Reproduce the lines below verbatim, starting at the line containing "Deselect the checkbox for the .wmv file" and ending at the line containing "Action: coord(950,288)".

'''

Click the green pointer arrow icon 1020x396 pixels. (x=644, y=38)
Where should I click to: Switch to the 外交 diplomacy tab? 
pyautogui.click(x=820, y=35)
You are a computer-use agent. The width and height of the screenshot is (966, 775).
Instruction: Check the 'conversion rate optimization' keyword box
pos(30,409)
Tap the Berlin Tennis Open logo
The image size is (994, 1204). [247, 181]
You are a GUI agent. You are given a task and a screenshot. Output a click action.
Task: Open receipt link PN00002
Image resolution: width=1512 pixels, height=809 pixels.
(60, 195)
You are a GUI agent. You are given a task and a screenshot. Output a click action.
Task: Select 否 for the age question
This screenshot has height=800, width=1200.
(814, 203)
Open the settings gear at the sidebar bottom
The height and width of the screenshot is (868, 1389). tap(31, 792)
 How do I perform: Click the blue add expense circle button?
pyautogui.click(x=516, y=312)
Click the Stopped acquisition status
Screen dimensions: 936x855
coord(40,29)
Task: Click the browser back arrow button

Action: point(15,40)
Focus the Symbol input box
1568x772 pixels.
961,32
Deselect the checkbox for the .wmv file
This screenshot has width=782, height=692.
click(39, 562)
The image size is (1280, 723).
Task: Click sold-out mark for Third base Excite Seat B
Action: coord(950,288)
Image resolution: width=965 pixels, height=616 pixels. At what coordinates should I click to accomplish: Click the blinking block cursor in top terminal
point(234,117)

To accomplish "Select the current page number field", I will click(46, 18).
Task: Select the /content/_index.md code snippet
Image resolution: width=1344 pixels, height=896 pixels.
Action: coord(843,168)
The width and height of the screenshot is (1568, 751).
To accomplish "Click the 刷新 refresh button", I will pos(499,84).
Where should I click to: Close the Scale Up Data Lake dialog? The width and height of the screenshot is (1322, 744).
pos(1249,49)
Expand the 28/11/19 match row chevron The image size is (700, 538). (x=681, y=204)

'''

■ Expected output
Deselect the checkbox for the .wmv file
This screenshot has width=782, height=692.
click(39, 562)
The image size is (1280, 723).
Task: Click sold-out mark for Third base Excite Seat B
Action: coord(950,288)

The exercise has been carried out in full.